TABLE I - RELATED WORK SUMMARY.

| Work | NoC                                     | Requirements                                               | Traffic                               | Experiments                                      |  |  |  |
|------|-----------------------------------------|------------------------------------------------------------|---------------------------------------|--------------------------------------------------|--|--|--|
| [2]  | mesh                                    | latency, energy<br>consumption                             | analytic models                       | number of nodes                                  |  |  |  |
| [6]  | 3D and 2D<br>mesh                       | latency, temperature<br>energy consumption                 | random and seven<br>real applications | injection rate                                   |  |  |  |
| [7]  | 3D and 2D<br>mesh                       | throughput, latency,<br>wiring area, energy<br>consumption |                                       |                                                  |  |  |  |
| [8]  |                                         | latency, energy<br>consumption                             | transpose, random<br>and bit reverse  | number of nodes,<br>injection rate               |  |  |  |
| [9]  | mesh                                    | latency, energy<br>consumption, area                       | random                                | injection rate                                   |  |  |  |
| [10] | 3D and 2D<br>clos, mesh,<br>ftree, bfly | latency, energy consumption                                | Bernoulli process                     | number of nodes,<br>injection rate, flit<br>size |  |  |  |
| [11] |                                         | power dissipation, area, latency                           | random, hotspot<br>NED, video         | injection rate                                   |  |  |  |
| This |                                         | latency, throughput,<br>NoC occupancy                      |                                       | injection rate, flit<br>size, buffer depth       |  |  |  |

Rahmani et al. [11] have experimented some synthetic (uniform, hotspot, and negative exponential distribution - NED) and real (video conference) benchmarks to demonstrate the power dissipation, packet latency and area consumption

efficiency of a proposed bus-NoC hybrid approach for 3D mesh topology (with others 3D hybrid approaches).

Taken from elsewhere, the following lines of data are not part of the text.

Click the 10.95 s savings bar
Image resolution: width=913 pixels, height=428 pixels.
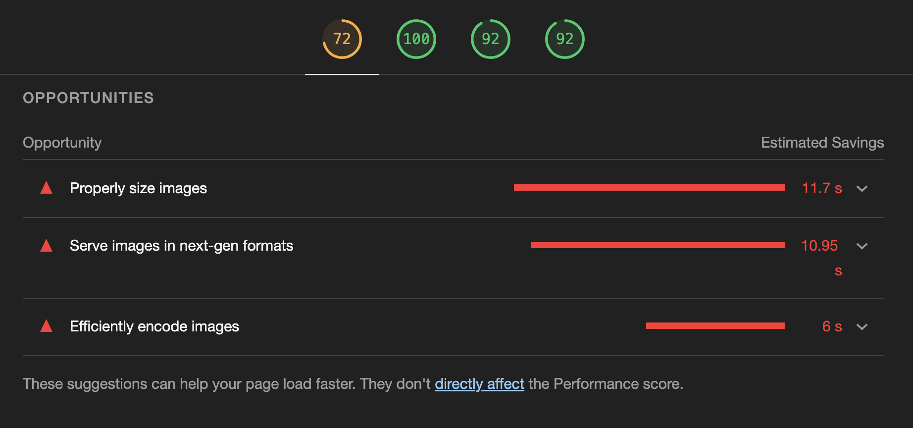click(x=658, y=245)
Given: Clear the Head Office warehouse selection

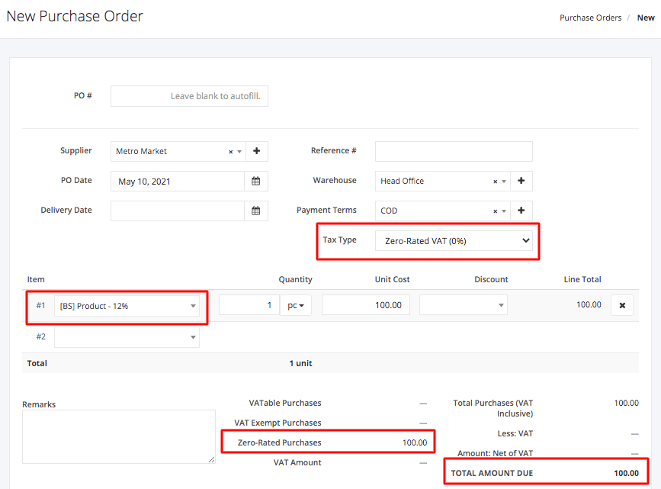Looking at the screenshot, I should 494,181.
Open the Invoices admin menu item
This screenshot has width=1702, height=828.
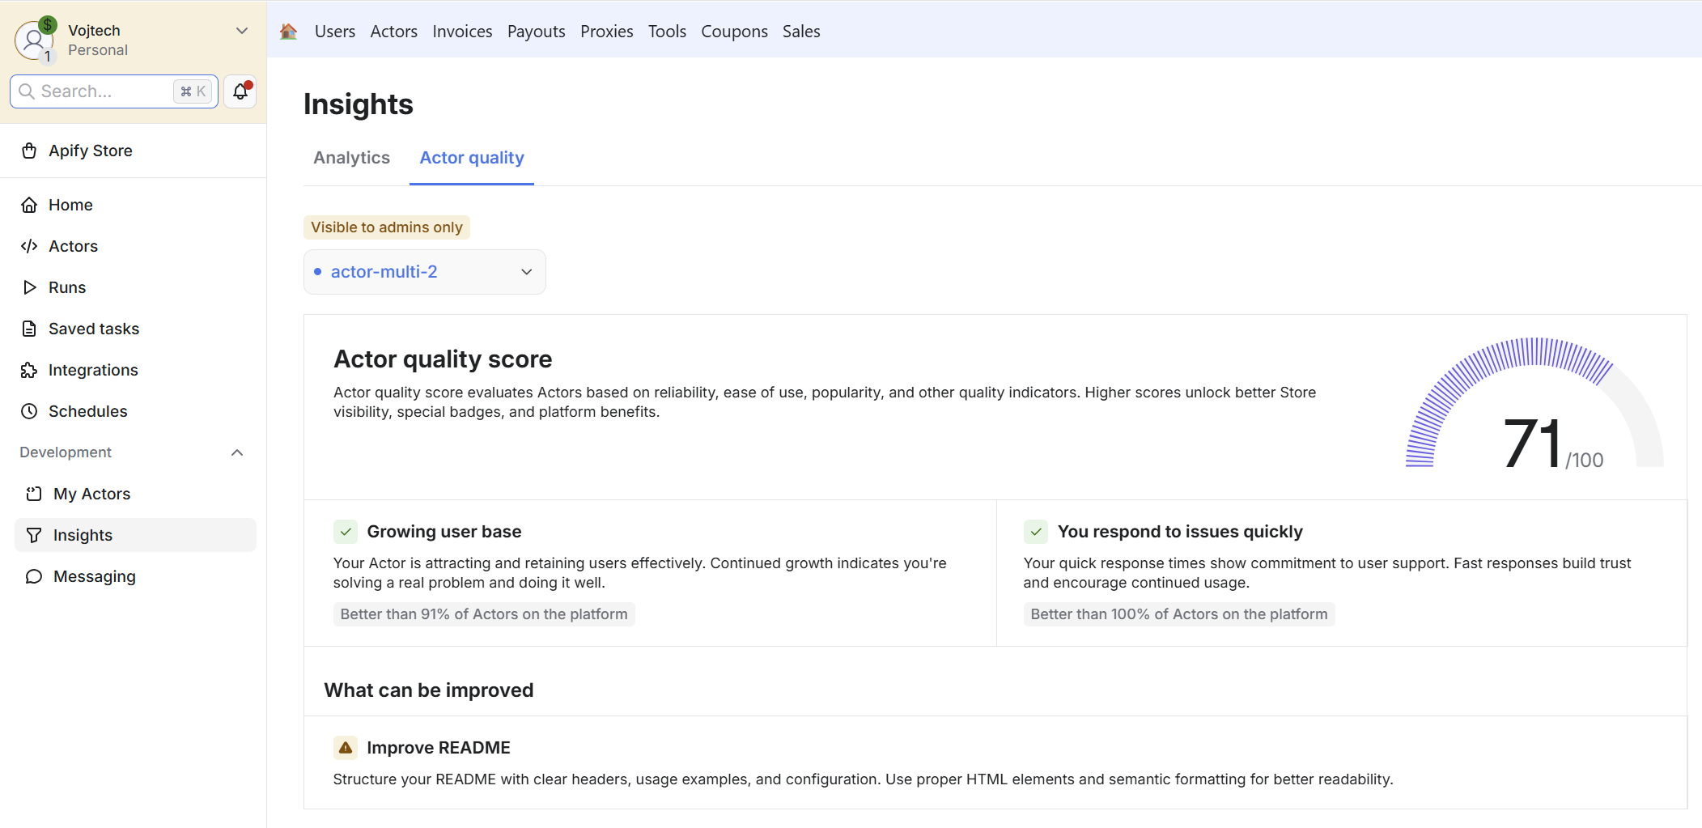(x=462, y=32)
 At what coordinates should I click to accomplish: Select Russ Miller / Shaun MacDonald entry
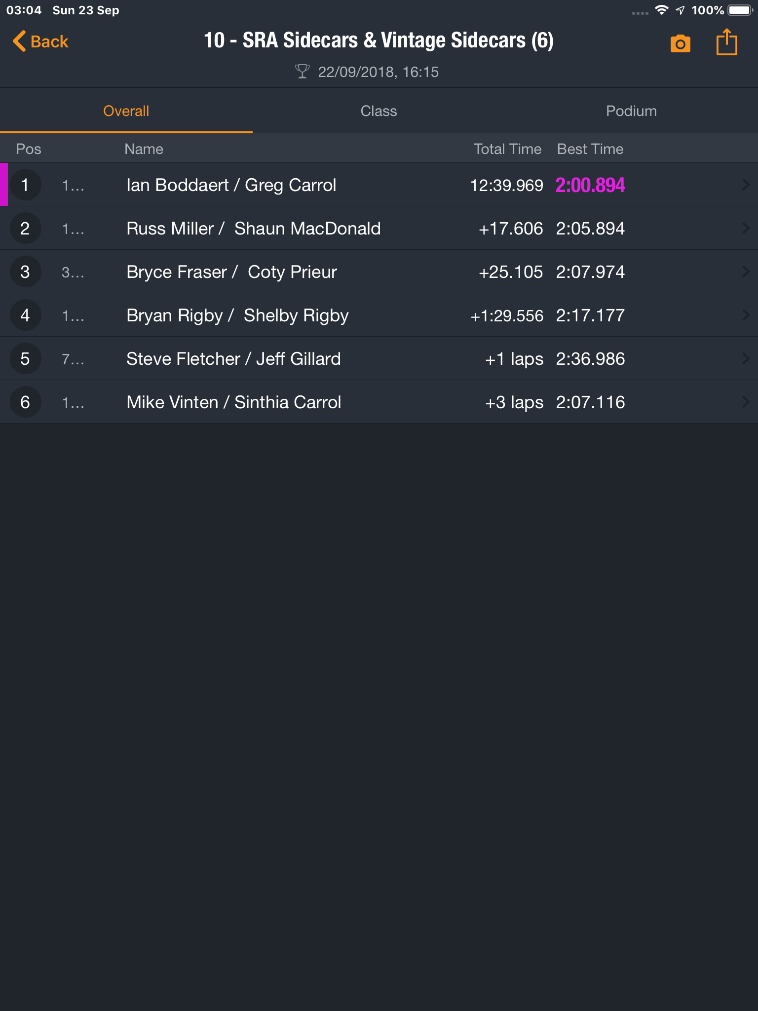coord(379,228)
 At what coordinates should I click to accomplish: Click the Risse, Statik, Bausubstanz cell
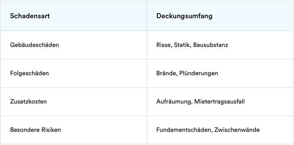220,45
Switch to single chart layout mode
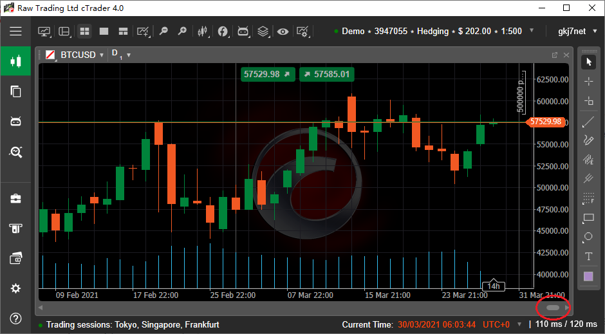The width and height of the screenshot is (605, 334). (x=104, y=31)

Our study extends these previous works (summarized on Table I), focusing on buffers exploration according to traffic characteristics. We show that 3D topologies are able to achieve better performance than their 2D counterpart, but most importantly we show how a 3D architecture could be improved according to the packets size and traffic behavior.

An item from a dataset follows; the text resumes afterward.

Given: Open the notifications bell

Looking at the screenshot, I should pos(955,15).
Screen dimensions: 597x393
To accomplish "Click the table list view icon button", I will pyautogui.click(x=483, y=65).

## III. LASIO 3D NOC ARCHITECTURE

Lasio is a 3D mesh NoC that was developed having Hermes 2D NoC [5] as base architecture, i.e., Lasio has the same types of mechanisms and resources of Hermes, supporting more ports to enable 3D communication. The Lasio characteristics are described in the subsequent sections.

# A. Lasio Topology

NoC topology is basically defined by the connection structure of the routers. A direct topology is the one where each router has a set of bidirectional ports linked to other routers, and one port linked to a local PE. One of the well-known direct 2D NoC architectures is the 2D Mesh. This architecture consists of  $m \times n$  mesh of routers interconnecting the PE placed along with them. The straightforward extension of this popular planar structure is a 3D symmetric NoC, which adds two additional physical ports to each router; one for top and other one for bottom, where all links have the same length. In the Lasio NoC design it was used direct 3D mesh topology to facilitate the placement of routers and PEs, as well as the routing channels between routers, simplifying the routing algorithm implemented in the control logic. Besides, in the mesh topology used in this work, each router has a unique address in the network expressed in XYZ coordinates, and a different number of ports, depending on its position with regard to the limits of the network, as shown in Figure 1.

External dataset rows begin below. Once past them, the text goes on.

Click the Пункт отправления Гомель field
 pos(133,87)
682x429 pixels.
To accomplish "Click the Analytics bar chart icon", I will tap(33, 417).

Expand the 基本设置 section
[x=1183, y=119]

Figure 1 - The mesh-based 3D NoC architecture.

### B. Router Interface

Figure **2** illustrates a bidirectional link between two routers in Lasio. The output port is composed by the following signals: (i) *clock\_tx* that synchronizes data transmission; (ii) *tx* that controls the data availability; (iii) *data\_out*, which is a bus containing data to be sent; and (iv) *credit\_i*, which is a control signal that indicates the buffer availability. In addition, the input port is composed by the following signals: (i) *clock\_rx*; (ii) *rx*; (iii) *data\_in*; and (iv) *credit\_o*, which are the counterpart of the output port signals, respectively. As a consequence, each bidirectional link has 6 control signals and  $2 \times \text{flit}$  data signals<sup>1</sup>. Moreover, Lasio implements vertical links applying TSV technology, for instance, in Figure **2** Router 121 is connected with the Router 131 through a TSV bidirectional link.



Figure 2 - Lasio bidirectional link (e.g. of routers 121 and 221 - Figure 1).

C. Router Architecture – Arbitration and Switching

The main objective of an on-chip router is to provide endto-end communication between PEs. The Lasio router contains control logic responsible for routing and arbitration, a crossbar structure, and seven bidirectional communication ports connected to other routers and PEs, as illustrated in Figure **3**.



Figure 3 - The Lasio router architecture.

Five ports are dedicated to connections made within each layer (Local, North, South, East and West). Two other ports (Top and Bottom) ensure the communication between adjacent layers. The Local port establishes a communication between the router and its corresponding PE, while the remaining ports are connected to neighboring routers. Each communication port includes input and output channels which has a buffer working as circular FIFO with configurable size for temporary data storage, which is used when a the routing path is congested by other packets. Also, the crossbar module is responsible for ports switching. It indicates which ports are connected then verifying data to be transmitted and the ports availability.

The packets employed in the transmission are composed by a target address field, a size field, and a payload. Size field is the number of flits contained in the payload. Figure **4** shows the basic composition of a Lasio NoC packet.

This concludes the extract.